■ **TASK**:
Keep only those lines of the records that include the string "agent".

[Stored data]

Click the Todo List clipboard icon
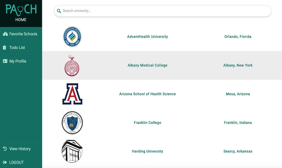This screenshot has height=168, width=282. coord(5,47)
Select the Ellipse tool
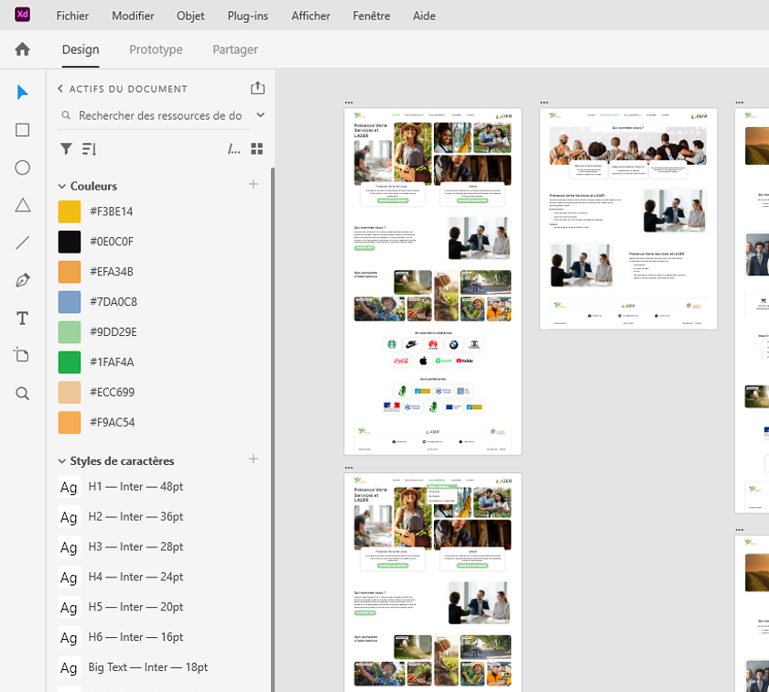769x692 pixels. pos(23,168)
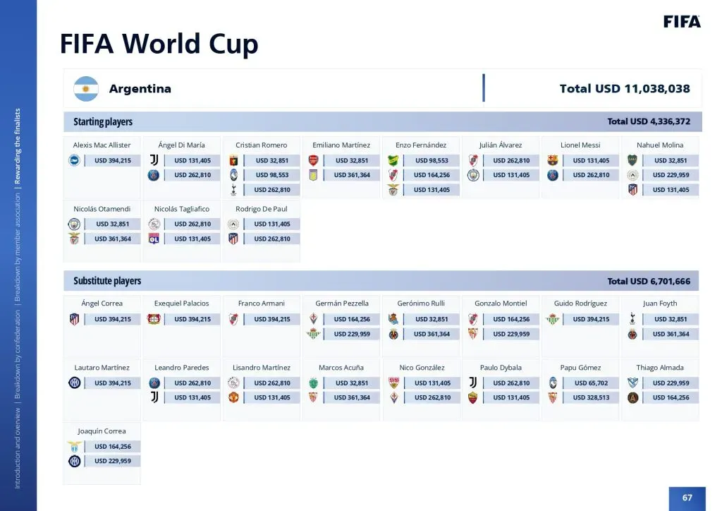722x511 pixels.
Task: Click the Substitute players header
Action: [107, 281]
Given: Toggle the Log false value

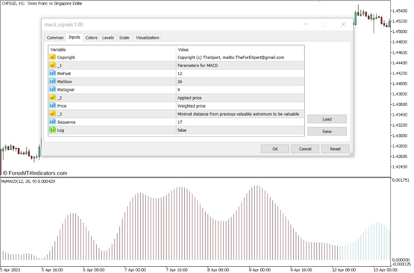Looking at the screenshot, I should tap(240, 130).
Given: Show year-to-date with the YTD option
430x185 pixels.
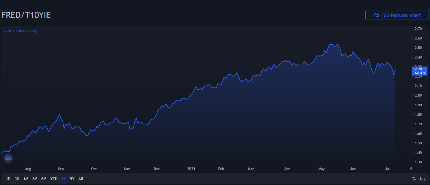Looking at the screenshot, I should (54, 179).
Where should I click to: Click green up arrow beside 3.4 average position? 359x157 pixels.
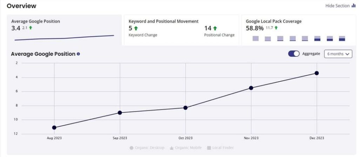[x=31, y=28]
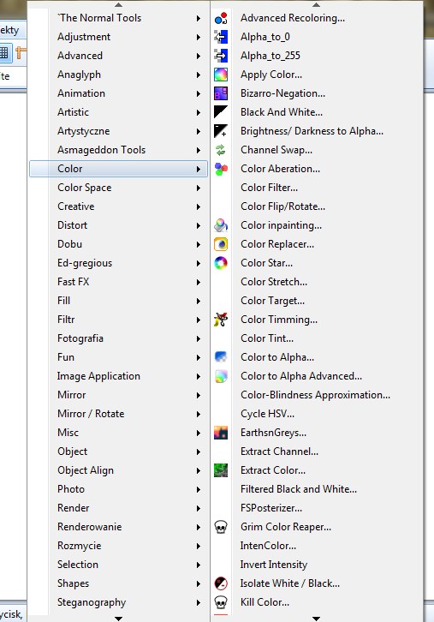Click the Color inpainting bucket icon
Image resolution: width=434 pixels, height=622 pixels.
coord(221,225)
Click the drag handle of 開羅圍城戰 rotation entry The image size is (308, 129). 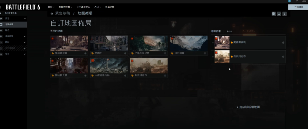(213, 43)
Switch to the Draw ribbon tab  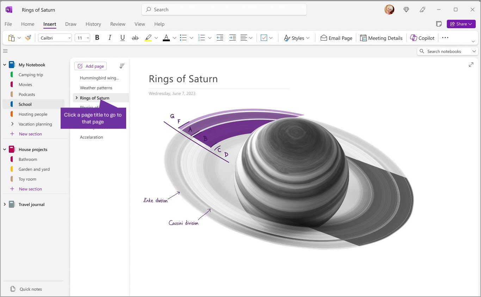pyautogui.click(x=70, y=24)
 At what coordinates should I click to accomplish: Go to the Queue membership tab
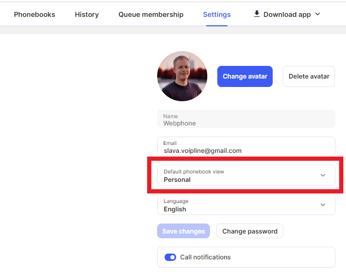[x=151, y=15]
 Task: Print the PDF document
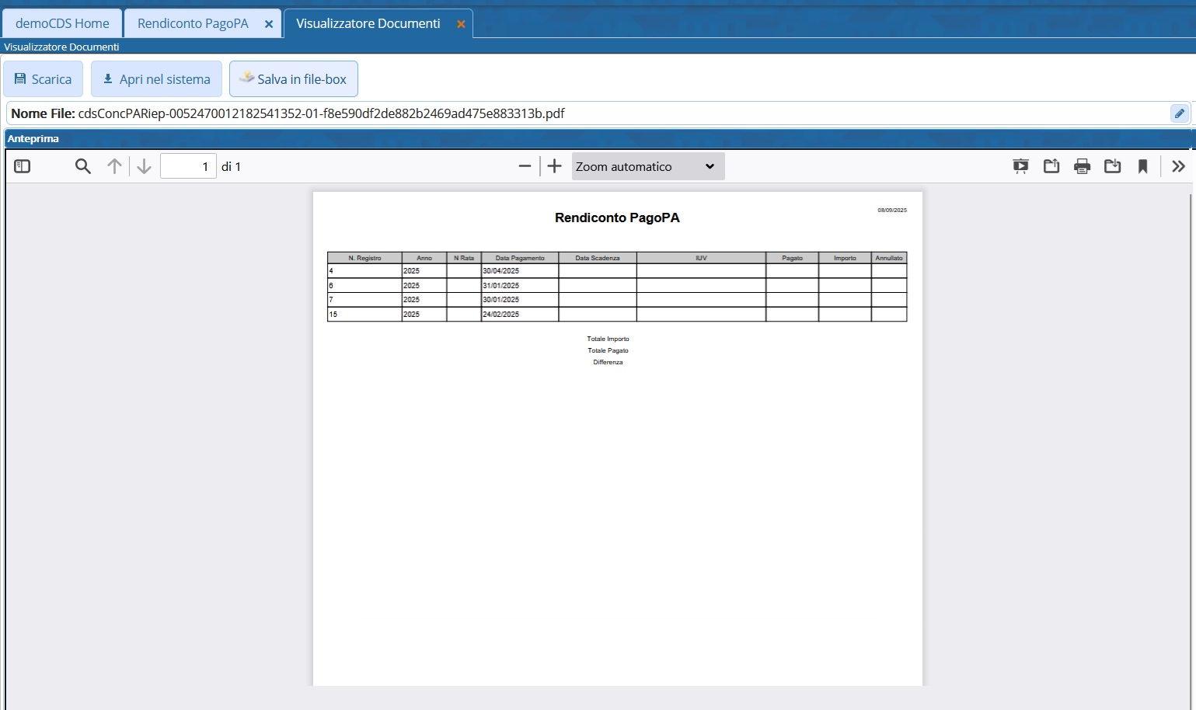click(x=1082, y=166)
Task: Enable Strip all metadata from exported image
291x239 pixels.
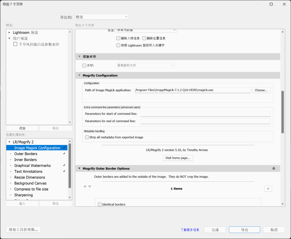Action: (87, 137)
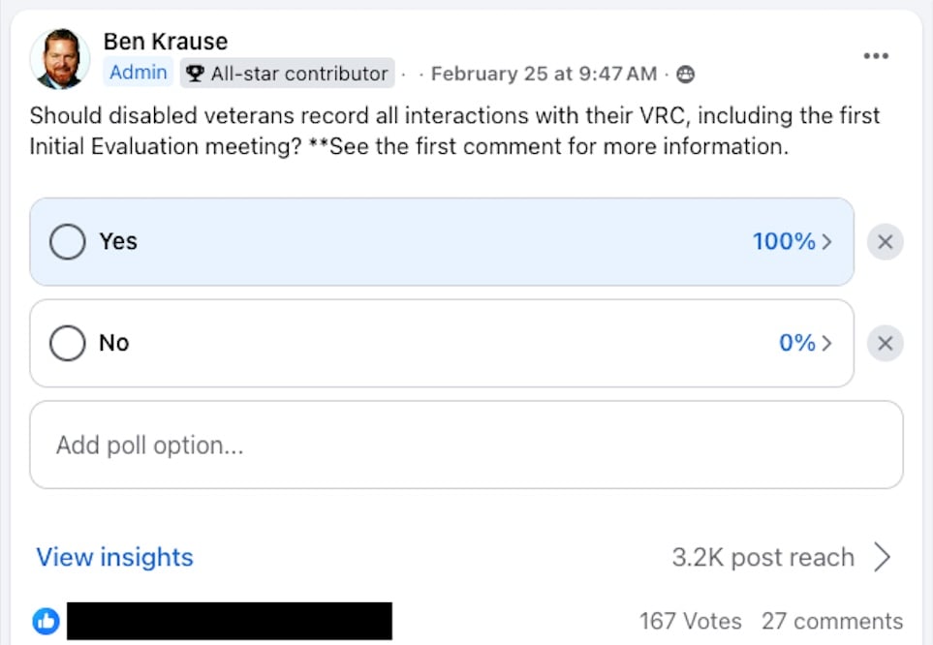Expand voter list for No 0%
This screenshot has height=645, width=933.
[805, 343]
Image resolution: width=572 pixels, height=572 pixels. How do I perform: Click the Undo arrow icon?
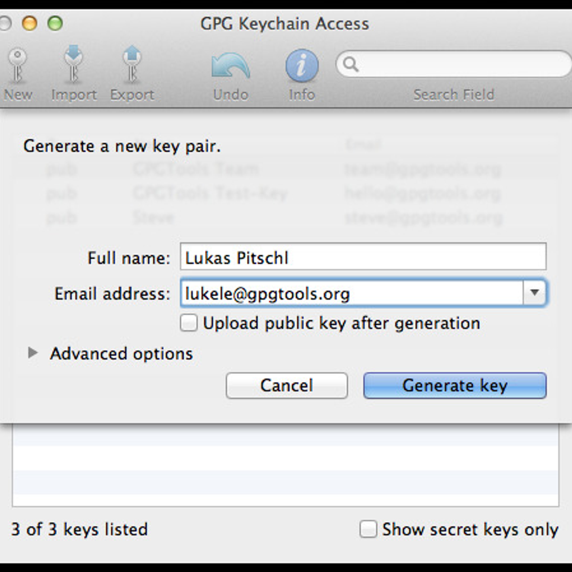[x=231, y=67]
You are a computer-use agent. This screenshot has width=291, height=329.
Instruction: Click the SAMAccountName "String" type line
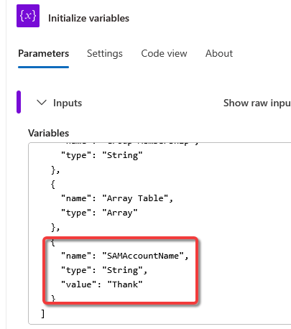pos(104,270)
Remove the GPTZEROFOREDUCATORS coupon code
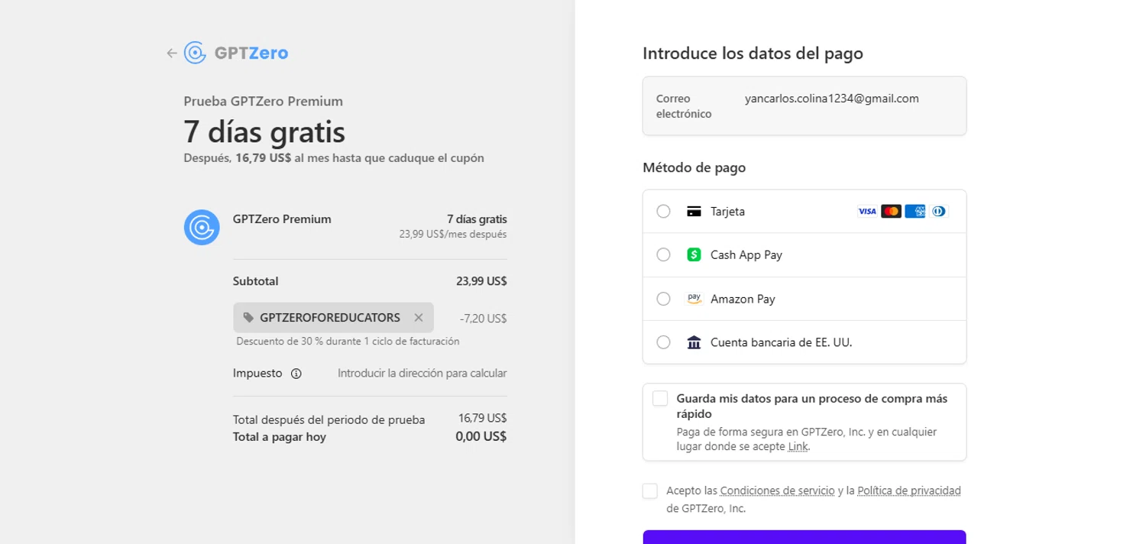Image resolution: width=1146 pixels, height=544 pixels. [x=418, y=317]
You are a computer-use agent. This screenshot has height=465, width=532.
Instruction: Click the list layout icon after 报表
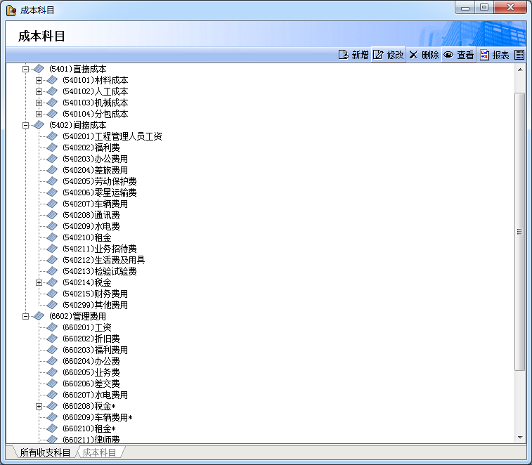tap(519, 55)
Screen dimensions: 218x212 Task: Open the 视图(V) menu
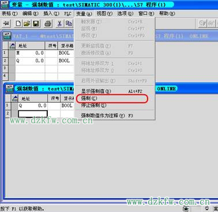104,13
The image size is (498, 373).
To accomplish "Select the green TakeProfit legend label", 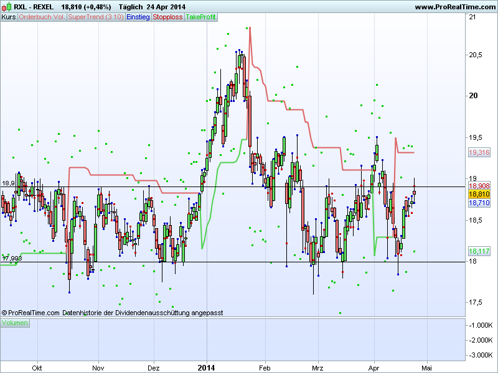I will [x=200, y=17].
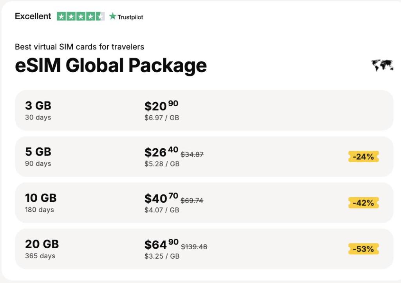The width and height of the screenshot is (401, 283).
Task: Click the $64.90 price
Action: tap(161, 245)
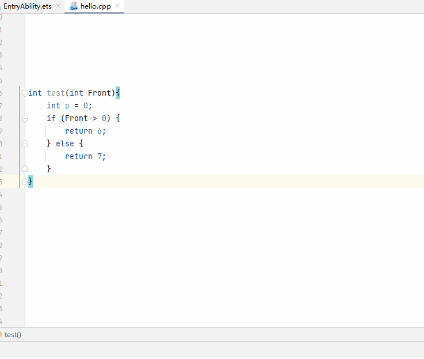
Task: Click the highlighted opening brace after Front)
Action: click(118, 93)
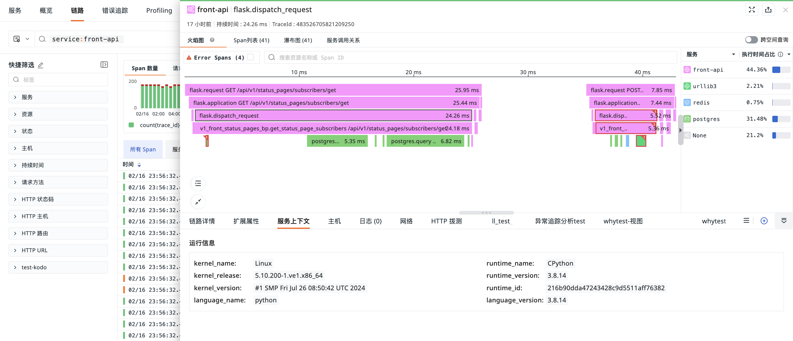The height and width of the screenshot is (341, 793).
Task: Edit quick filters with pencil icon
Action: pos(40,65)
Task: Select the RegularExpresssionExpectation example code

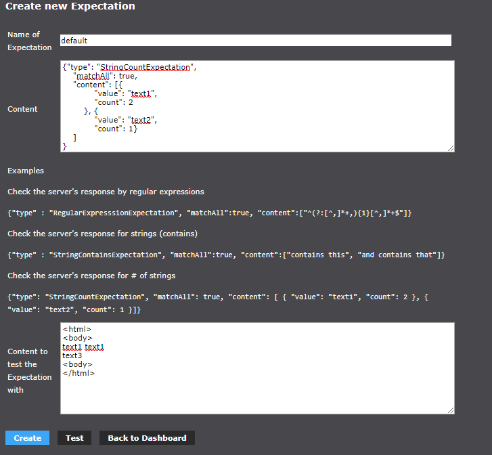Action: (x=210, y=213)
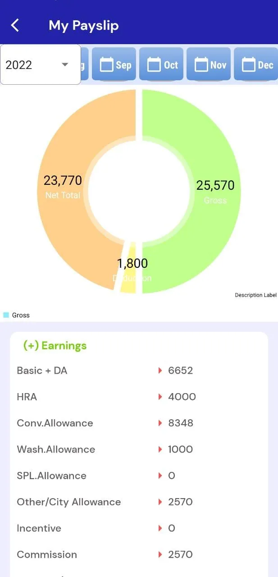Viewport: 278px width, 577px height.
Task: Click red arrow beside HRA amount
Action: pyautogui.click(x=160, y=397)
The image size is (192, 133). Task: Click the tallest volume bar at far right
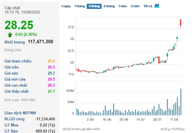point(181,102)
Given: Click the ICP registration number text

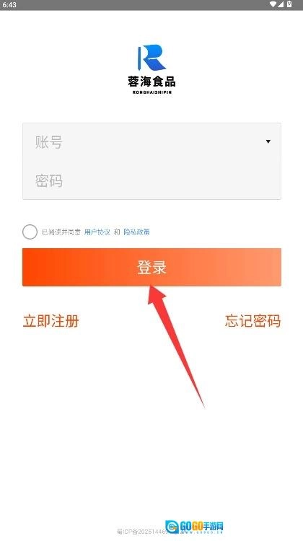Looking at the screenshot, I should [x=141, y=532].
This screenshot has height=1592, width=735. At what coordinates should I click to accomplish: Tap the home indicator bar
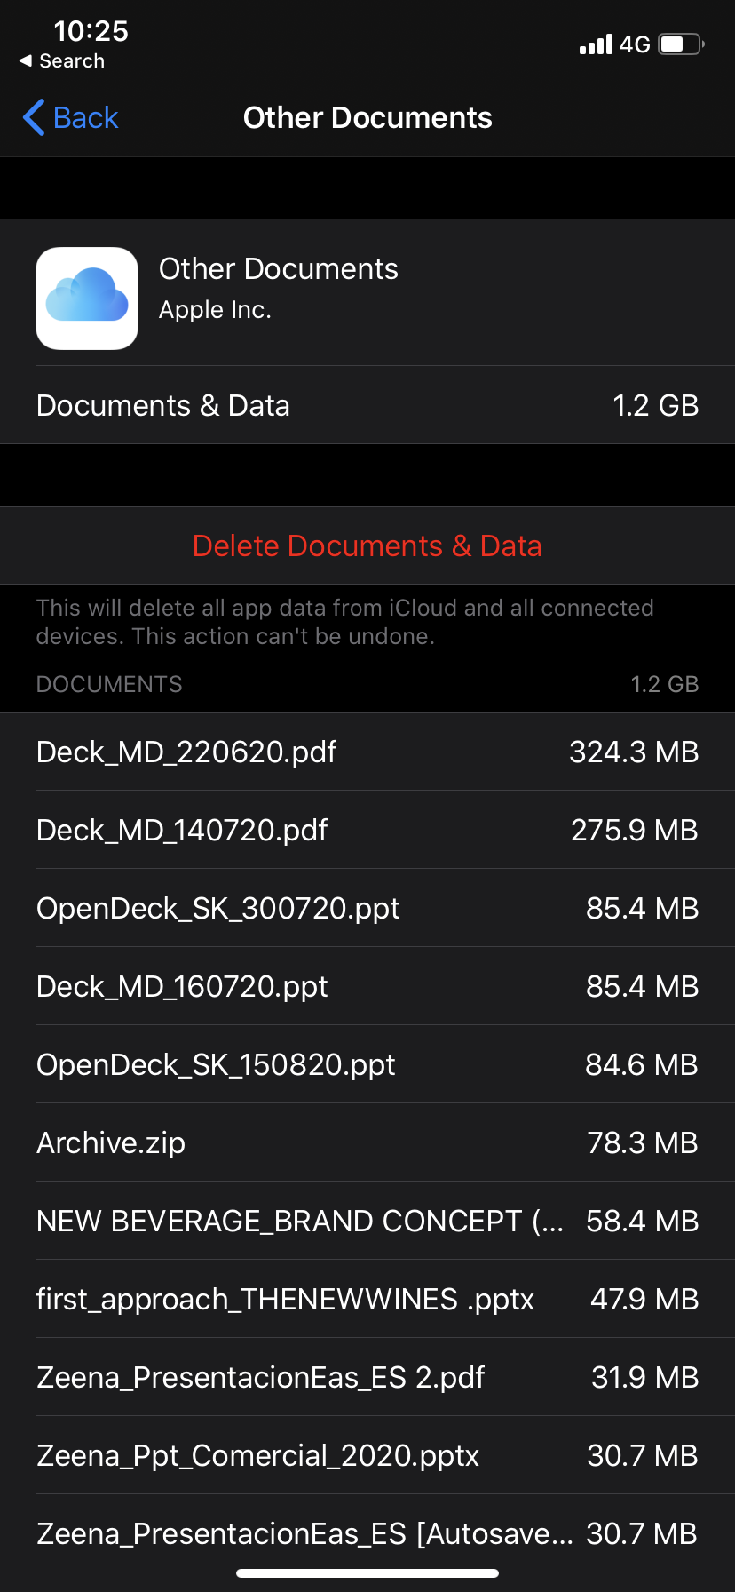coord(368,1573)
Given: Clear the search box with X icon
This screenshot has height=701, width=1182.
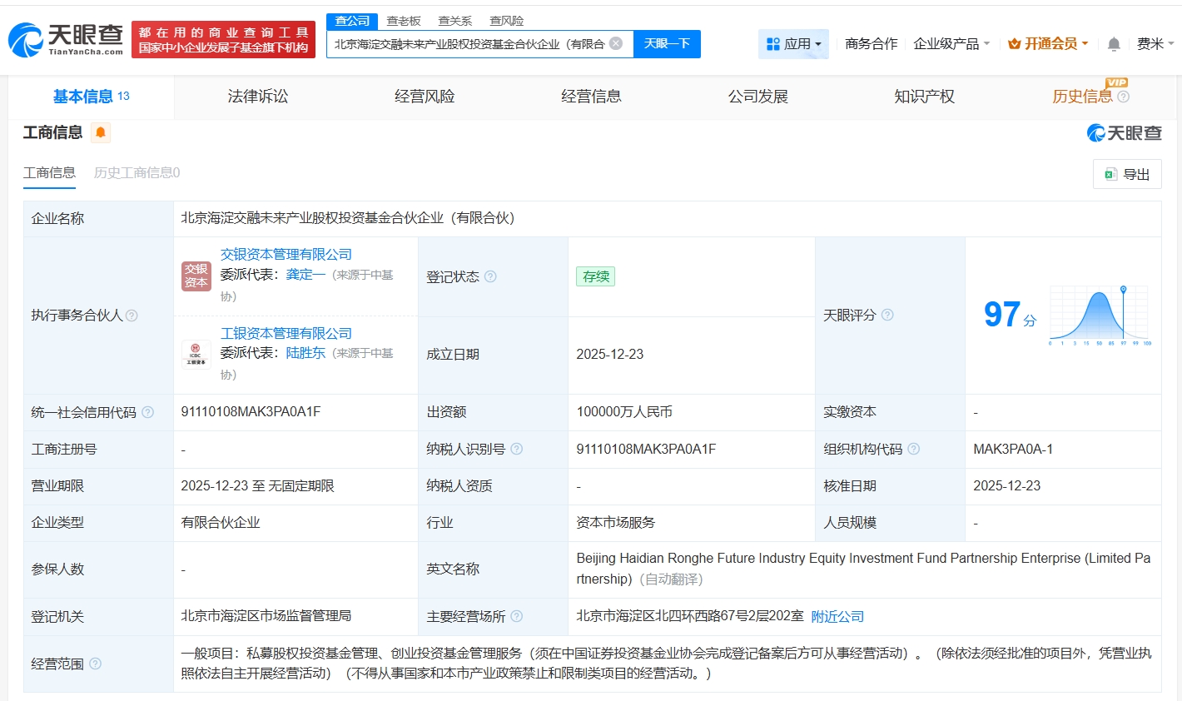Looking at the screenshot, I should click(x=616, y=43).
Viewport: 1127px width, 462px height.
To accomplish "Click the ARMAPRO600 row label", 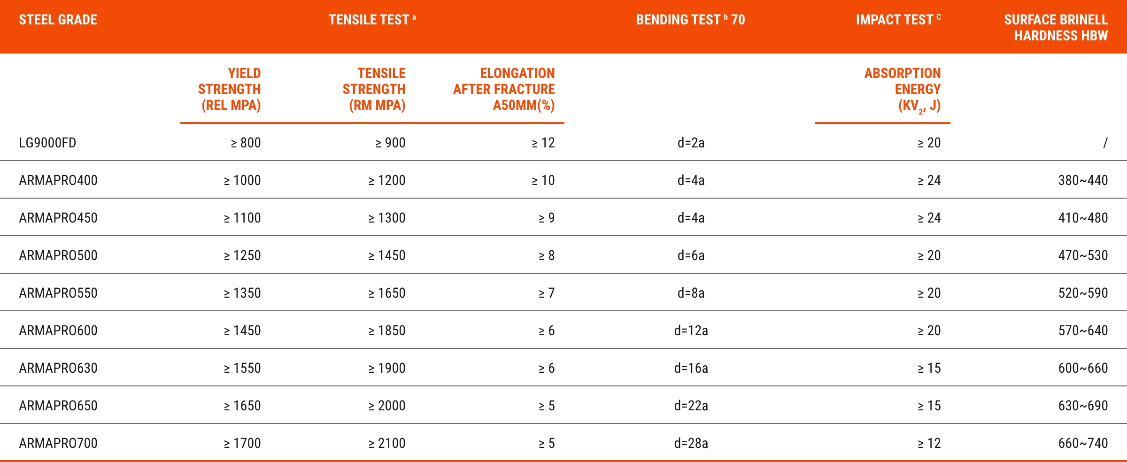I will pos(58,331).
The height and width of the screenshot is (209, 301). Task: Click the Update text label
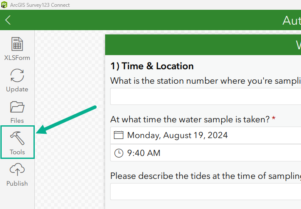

■ **ANSWER BOX**:
You are a computer-use agent. This screenshot has width=291, height=329.
You are a computer-use agent. This screenshot has height=465, width=532.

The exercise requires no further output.